Information given START
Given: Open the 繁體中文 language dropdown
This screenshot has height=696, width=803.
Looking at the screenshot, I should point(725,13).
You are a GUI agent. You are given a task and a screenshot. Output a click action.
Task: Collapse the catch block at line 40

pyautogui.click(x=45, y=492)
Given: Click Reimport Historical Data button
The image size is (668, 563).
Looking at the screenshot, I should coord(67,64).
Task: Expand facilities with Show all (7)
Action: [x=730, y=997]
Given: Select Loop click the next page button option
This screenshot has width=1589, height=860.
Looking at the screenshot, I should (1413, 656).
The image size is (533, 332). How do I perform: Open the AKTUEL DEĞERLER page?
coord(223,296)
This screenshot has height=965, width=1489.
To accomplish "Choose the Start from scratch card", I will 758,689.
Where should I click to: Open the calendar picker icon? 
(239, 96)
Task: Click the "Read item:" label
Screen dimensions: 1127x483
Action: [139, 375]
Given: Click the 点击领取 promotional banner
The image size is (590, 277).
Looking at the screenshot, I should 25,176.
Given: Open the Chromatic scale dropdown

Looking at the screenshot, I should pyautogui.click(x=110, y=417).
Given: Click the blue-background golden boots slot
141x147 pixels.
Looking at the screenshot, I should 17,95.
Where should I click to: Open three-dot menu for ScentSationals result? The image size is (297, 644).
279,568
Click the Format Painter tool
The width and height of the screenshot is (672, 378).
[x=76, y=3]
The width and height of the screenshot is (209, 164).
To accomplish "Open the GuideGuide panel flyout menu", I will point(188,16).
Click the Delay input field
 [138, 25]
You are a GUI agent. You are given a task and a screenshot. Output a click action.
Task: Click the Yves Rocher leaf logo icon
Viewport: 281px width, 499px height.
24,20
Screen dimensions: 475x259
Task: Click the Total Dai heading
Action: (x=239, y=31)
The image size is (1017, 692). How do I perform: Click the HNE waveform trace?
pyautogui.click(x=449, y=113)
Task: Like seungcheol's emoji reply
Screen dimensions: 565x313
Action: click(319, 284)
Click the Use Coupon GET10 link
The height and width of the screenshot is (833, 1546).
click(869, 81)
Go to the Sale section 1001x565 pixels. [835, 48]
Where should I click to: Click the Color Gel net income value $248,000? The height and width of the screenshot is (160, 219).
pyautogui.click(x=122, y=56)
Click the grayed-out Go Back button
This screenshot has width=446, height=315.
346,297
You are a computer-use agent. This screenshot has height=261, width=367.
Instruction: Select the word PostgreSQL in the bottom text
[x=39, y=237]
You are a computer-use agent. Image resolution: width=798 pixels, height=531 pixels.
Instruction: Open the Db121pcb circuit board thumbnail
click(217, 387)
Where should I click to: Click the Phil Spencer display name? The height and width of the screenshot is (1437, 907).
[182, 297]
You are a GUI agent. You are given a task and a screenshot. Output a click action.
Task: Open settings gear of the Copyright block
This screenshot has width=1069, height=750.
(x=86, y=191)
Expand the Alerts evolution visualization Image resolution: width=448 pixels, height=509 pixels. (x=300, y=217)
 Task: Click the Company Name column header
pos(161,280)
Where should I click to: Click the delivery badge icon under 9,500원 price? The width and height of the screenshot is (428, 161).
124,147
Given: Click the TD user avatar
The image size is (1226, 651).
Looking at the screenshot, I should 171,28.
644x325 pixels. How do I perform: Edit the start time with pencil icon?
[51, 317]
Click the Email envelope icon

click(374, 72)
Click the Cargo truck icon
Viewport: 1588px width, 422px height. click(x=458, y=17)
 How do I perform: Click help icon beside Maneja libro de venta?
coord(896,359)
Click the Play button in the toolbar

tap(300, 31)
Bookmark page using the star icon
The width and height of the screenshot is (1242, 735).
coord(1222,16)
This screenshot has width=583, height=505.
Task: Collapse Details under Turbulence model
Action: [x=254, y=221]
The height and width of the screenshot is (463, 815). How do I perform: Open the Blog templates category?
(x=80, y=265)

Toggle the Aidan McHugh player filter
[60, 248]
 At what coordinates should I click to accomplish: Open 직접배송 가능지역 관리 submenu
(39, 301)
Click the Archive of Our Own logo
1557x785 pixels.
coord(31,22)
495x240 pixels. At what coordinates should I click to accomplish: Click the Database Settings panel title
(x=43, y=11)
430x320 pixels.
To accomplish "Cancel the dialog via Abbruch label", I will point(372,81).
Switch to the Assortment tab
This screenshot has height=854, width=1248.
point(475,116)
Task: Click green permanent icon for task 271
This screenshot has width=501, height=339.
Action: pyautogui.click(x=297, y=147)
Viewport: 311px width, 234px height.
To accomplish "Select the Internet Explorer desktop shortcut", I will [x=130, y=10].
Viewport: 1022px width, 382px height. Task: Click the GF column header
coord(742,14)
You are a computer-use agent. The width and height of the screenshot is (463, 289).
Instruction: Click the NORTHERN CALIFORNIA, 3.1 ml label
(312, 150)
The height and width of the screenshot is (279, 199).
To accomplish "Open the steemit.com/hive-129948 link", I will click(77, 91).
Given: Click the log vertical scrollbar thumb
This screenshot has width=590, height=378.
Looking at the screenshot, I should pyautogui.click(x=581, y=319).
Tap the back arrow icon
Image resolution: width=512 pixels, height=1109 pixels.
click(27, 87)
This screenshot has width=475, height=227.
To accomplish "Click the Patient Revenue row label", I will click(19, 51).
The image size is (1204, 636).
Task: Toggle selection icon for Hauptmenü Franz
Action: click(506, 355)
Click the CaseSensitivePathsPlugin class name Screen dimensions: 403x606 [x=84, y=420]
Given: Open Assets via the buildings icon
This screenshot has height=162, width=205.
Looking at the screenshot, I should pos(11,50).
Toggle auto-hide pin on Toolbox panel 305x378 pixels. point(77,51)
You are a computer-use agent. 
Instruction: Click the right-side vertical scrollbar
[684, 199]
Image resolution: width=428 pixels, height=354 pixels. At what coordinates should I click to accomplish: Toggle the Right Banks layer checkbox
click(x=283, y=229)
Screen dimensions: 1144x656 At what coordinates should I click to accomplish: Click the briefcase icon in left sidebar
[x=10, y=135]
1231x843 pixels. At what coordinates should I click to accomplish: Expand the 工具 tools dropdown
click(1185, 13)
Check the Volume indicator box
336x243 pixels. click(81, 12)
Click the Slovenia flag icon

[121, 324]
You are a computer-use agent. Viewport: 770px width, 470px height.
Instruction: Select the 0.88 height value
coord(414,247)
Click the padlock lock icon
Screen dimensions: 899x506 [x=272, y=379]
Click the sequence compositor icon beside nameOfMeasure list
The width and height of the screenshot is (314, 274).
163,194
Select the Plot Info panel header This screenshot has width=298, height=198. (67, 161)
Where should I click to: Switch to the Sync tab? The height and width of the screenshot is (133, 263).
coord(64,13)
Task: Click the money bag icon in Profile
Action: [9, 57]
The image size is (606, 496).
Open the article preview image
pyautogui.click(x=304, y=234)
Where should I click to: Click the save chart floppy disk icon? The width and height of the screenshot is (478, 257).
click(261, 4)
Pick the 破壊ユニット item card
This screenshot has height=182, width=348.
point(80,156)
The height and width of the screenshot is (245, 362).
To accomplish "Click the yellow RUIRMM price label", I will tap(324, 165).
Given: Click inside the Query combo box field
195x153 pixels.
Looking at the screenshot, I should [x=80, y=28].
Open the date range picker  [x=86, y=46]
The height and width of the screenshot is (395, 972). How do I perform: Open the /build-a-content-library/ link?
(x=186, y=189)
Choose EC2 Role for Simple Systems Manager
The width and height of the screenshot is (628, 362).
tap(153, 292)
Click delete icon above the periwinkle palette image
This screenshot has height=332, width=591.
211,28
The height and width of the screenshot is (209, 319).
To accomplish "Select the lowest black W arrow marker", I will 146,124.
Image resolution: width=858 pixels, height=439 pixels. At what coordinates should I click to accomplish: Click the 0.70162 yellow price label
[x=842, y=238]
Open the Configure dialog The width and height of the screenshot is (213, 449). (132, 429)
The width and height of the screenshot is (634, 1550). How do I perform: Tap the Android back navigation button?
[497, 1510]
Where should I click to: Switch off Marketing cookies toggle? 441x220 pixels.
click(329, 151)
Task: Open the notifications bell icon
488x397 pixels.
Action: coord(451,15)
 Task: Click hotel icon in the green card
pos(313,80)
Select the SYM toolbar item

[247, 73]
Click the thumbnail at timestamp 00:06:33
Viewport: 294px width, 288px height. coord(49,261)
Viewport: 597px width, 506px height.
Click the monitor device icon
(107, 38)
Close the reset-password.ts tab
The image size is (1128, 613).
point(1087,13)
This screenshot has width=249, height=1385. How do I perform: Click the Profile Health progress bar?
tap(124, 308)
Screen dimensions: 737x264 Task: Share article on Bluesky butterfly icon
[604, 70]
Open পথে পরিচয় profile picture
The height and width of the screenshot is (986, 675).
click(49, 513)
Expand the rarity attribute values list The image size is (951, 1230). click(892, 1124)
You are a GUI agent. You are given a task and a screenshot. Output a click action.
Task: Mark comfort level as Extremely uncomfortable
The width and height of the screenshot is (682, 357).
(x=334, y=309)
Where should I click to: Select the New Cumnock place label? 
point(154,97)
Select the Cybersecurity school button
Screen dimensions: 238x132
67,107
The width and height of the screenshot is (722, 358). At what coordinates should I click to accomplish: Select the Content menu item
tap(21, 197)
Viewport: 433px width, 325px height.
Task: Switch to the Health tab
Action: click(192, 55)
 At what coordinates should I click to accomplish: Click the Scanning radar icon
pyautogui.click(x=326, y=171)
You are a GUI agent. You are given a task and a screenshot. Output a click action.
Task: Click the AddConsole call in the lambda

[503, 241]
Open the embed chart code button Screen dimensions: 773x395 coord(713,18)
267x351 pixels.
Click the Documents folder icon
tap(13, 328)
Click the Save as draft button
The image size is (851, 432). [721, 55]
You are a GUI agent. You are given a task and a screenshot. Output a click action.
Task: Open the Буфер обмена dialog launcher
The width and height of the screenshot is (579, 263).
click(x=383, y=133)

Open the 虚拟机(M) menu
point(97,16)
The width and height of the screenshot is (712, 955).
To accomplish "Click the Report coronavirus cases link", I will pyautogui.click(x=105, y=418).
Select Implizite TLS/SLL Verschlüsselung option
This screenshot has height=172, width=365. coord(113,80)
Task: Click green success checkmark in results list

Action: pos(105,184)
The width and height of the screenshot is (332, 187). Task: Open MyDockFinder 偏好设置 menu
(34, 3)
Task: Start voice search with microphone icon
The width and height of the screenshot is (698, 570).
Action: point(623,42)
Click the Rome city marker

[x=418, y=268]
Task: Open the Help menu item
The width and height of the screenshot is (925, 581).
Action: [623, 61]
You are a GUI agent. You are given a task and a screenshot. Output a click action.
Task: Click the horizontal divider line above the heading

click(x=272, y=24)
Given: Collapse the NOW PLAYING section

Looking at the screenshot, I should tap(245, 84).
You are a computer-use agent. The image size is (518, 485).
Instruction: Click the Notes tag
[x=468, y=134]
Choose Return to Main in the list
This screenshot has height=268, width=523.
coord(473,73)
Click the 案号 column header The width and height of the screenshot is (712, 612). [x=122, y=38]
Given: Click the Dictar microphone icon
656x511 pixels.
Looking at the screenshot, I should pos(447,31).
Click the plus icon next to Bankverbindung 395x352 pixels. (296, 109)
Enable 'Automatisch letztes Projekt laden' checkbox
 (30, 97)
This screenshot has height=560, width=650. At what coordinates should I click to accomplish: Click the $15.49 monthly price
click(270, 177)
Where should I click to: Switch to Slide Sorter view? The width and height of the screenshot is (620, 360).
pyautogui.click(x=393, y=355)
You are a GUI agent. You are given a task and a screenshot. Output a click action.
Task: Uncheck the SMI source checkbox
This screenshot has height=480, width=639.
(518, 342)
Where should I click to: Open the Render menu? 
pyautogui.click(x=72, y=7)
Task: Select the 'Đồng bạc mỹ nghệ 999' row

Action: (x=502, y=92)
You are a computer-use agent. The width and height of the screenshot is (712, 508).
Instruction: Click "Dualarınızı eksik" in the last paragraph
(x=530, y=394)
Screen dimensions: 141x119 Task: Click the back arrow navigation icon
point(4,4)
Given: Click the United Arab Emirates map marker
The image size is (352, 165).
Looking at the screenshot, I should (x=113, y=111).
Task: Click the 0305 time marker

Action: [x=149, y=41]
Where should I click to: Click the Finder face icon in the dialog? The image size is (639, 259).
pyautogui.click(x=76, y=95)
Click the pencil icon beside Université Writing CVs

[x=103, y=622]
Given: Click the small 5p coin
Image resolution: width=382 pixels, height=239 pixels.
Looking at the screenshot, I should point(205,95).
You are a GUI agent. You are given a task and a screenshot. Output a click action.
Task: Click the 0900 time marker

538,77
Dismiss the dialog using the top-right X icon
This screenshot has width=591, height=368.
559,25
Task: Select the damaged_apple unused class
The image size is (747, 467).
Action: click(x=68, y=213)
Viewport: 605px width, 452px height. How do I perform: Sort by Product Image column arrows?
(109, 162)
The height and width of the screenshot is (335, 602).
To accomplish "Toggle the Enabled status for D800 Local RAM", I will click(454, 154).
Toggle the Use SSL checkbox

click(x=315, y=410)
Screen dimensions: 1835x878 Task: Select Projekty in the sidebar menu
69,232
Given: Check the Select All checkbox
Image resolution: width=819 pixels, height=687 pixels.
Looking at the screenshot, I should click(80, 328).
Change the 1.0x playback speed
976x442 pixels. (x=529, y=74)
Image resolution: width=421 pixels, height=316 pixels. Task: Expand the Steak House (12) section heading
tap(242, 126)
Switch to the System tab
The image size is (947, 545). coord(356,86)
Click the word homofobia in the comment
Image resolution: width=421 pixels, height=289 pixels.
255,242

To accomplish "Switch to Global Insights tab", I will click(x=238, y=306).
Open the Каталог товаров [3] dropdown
Information given END
### Aim of the task
Looking at the records above, return exactly the lines from the line with "Click the padlock lock icon" to the line with "Select the Plot", both ends included.

### Output below
Click the padlock lock icon
Screen dimensions: 899x506 [x=272, y=379]
Click the sequence compositor icon beside nameOfMeasure list
The width and height of the screenshot is (314, 274).
163,194
Select the Plot Info panel header This screenshot has width=298, height=198. (67, 161)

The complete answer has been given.